- Introduction
- Chapter 1 The Land of the Mi'kmaq: Pre-Colonial Life on Epekwitk
- Chapter 2 First Encounters: European Exploration and a New Name
- Chapter 3 Île Saint-Jean: French Settlement and the Acadian Experience
- Chapter 4 The Tumult of Empires: The British Conquest and Deportation
- Chapter 5 A Land Divided: The 1767 Land Lottery and its Legacy
- Chapter 6 A Colony is Born: The Establishment of St. John's Island
- Chapter 7 Echoes of Revolution: The Island and the American War of Independence
- Chapter 8 The Loyalist Influx: A New Wave of Settlers
- Chapter 9 The Struggle for the Land: Tenants, Proprietors, and the Escheat Movement
- Chapter 10 The Road to Self-Rule: Achieving Responsible Government
- Chapter 11 The Cradle of Confederation: The 1864 Charlottetown Conference
- Chapter 12 A Reluctant Partner: Why the Island Initially Rejected Confederation
- Chapter 13 Forging a Nation: Prince Edward Island Joins Canada
- Chapter 14 The Iron Horse: The Prince Edward Island Railway and its Impact
- Chapter 15 Black Gold and Silver Foxes: The Rise and Fall of the Fur Industry
- Chapter 16 The Great War: The Island's Contribution and Sacrifice
- Chapter 17 Between the Wars: Prohibition, the Great Depression, and Social Change
- Chapter 18 A World at War Again: Prince Edward Island's Role in World War II
- Chapter 19 The Post-War Boom: Modernization and the Shift Away from Agriculture
- Chapter 20 Anne's Land: The Enduring Power of a Literary Icon and the Growth of Tourism
- Chapter 21 The Comprehensive Development Plan: A Blueprint for the Future
- Chapter 22 The Great Debate: The Fixed Link and the End of "Islandness"

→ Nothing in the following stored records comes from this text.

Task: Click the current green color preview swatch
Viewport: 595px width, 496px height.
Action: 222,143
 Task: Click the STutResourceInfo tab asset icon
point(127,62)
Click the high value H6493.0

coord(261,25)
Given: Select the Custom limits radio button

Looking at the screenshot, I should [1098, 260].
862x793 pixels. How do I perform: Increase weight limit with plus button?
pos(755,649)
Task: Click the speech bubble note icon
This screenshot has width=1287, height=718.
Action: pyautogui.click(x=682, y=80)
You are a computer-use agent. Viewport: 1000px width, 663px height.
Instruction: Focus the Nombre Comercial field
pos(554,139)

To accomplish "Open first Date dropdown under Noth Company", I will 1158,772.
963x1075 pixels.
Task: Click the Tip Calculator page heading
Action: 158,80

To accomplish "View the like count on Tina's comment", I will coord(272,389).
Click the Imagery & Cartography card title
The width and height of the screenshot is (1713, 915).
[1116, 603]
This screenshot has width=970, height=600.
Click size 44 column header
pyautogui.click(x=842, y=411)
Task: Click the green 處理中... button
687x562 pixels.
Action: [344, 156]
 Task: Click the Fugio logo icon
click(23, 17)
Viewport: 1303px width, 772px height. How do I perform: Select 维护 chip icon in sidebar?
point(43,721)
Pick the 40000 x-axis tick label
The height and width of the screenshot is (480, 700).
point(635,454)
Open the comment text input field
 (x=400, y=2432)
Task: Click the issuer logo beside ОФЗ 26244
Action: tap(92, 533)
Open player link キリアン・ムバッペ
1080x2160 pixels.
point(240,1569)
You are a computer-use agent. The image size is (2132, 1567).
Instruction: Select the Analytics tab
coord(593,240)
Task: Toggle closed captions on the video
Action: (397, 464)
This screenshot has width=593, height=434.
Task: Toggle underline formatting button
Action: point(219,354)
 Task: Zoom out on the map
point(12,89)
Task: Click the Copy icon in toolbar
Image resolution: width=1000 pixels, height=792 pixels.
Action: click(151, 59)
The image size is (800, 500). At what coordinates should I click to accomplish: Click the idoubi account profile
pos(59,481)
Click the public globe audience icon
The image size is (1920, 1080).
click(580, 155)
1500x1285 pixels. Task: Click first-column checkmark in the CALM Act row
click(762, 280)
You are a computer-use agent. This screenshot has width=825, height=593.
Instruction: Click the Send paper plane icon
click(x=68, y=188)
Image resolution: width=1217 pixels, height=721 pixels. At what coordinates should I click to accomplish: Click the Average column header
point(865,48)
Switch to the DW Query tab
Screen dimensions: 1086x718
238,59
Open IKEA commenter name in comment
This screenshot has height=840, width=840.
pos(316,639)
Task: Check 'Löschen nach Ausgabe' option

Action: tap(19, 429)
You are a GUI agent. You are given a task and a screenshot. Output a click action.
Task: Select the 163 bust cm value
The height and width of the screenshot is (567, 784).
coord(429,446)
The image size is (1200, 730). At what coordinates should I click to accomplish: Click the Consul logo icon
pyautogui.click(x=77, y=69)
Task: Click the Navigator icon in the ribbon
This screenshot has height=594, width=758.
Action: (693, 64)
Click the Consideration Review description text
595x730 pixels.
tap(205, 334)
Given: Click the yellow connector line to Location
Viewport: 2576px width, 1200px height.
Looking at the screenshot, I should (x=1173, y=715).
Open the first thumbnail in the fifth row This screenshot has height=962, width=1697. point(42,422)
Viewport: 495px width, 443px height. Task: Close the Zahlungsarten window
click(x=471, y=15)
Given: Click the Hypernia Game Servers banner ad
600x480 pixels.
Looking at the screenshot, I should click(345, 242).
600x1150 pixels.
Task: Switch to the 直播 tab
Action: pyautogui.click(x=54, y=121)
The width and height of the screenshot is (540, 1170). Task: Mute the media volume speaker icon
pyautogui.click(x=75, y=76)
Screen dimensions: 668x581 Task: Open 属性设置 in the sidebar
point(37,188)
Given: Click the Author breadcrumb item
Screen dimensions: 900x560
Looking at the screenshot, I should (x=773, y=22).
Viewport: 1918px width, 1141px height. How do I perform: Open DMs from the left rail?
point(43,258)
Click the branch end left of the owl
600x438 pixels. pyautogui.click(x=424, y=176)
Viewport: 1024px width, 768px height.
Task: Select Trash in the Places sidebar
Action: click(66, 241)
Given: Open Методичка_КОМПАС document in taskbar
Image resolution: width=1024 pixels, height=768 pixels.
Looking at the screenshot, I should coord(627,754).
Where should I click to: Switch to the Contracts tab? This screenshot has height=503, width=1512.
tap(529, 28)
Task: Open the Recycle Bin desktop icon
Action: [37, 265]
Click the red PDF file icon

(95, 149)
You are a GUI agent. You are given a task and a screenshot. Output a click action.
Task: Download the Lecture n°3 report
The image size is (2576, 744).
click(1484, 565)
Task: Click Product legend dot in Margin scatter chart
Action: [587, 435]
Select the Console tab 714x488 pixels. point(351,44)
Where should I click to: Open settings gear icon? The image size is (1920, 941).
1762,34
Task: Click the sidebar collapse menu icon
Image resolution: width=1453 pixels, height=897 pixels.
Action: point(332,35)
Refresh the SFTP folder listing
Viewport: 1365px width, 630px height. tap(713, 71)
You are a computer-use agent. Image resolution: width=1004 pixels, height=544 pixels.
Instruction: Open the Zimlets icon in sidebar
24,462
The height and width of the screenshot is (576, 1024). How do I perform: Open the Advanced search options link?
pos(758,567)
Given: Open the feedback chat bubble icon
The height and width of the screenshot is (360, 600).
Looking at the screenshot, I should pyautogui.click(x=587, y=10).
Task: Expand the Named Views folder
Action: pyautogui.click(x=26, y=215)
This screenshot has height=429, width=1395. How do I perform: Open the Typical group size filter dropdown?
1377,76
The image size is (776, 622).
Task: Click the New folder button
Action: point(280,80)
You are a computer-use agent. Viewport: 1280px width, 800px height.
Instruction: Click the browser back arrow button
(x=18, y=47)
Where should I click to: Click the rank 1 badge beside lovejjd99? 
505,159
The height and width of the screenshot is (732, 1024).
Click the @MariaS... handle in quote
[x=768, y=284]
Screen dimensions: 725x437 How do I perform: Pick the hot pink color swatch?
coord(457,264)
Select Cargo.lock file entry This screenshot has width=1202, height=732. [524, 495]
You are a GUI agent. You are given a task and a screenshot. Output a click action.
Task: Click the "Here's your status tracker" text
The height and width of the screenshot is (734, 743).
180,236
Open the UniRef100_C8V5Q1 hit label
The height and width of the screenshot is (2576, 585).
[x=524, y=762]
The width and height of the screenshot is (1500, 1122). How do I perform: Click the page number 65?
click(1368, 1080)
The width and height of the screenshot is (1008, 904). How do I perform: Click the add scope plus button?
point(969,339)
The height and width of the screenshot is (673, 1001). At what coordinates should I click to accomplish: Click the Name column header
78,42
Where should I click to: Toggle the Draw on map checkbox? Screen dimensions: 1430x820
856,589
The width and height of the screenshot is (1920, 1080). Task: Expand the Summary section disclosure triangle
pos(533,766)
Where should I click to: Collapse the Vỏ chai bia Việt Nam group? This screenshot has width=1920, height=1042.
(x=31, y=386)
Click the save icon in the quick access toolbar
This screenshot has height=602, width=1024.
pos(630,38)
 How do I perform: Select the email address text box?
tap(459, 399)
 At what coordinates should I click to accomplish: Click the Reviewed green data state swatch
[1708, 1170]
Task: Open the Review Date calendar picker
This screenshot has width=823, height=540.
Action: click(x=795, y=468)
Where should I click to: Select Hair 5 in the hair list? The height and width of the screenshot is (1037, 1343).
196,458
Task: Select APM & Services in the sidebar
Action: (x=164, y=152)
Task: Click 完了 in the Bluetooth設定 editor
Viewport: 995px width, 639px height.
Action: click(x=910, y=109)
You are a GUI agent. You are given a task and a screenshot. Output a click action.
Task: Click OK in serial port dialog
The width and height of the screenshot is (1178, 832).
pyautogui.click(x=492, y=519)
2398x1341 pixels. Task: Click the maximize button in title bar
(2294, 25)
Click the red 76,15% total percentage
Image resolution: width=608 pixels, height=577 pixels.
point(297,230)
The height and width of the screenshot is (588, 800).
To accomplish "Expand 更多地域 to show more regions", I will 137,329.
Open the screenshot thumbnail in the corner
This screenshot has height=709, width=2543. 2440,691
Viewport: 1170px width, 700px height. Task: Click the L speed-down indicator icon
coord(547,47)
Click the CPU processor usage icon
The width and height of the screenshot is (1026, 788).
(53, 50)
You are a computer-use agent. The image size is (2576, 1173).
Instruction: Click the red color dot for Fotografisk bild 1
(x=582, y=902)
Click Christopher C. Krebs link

- Chapter 23 The Confederation Bridge: A New Era of Connection
- Chapter 24 A Province Transformed: The Modern Economy and Changing Demographics
- Chapter 25 Challenges and Opportunities in the 21st Century
- Afterword
A History of Prince Edward Island
Table of Contents
Introduction
There is an inherent paradox to Prince Edward Island. It is, by a significant margin, Canada's smallest province, a gentle crescent of red earth and rolling green fields nestled in the Gulf of St. Lawrence. Yet, for all its modest size, its history is a grand tapestry woven with threads of Indigenous heritage, colonial ambition, geopolitical struggle, and a quiet but determined march toward its own unique identity. Its provincial motto, Parva sub ingenti—"The small under the protection of the great"—adopted in 1769, speaks to a long history of being a smaller player on a larger stage, a reality that has shaped its destiny in profound ways. This book is the story of that small island and its outsized journey.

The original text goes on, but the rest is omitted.